I produttori pugliesi hanno accettato la sfida. A partire da maggio 2010, l’Ufficio ICE di Bari ha avviato una fase di concertazione svolgendo azioni di informazione, coordinamento e realizzazione di iniziative, tra cui l’organizzazione di visite di importatori in Puglia per avviare l’export di foglie di uva da tavola in salamoia in Arabia Saudita e nei Paesi dell’Area. Per la Puglia il 2010 ha rappresentato l’ “anno zero” per tale attività. E’ quindi necessario lavorare su un’efficiente organizzazione della filiera, attraverso la messa a punto di tecniche di trasformazione naturali, la progettazione di packaging innovativi, la realizzazione di panel test nei Paesi Arabi per la verifica dei risultati raggiunti, la creazione di un sistema di tracciabilità chiaro e sicuro, lo studio di impianti di produzione dedicati, lo sviluppo di linee di prodotto biologico, ecc.

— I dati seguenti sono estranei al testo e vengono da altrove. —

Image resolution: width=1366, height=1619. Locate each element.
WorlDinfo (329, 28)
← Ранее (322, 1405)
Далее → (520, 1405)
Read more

A dicembre 2010 è stata effettuata dall’Ufficio ICE di Bari e dalla Regione Puglia, in accordo con l’importatore arabo, una prima indagine conoscitiva presso i propri clienti (ristoranti, società di catering, ecc.) per verificare l’indice di gradimento delle foglie di vite pugliesi. In un recente incontro, svoltosi a gennaio 2011 presso l’Ufficio ICE di Bari, l’operatore saudita ha presentato una lusinghiera indagine di mercato svolta in Arabia Saudita, predisponendo un piano di affari che prevede l’importazione iniziale su base annua di almeno 400-500 t di foglie di vite in salamoia, al prezzo attuale di mercato che si aggira intorno a 1,2 euro al kg di foglie secche. Ottimi risultati per il “made in Italy”: interessanti prospettive di export per il prodotto pugliese, e non solo.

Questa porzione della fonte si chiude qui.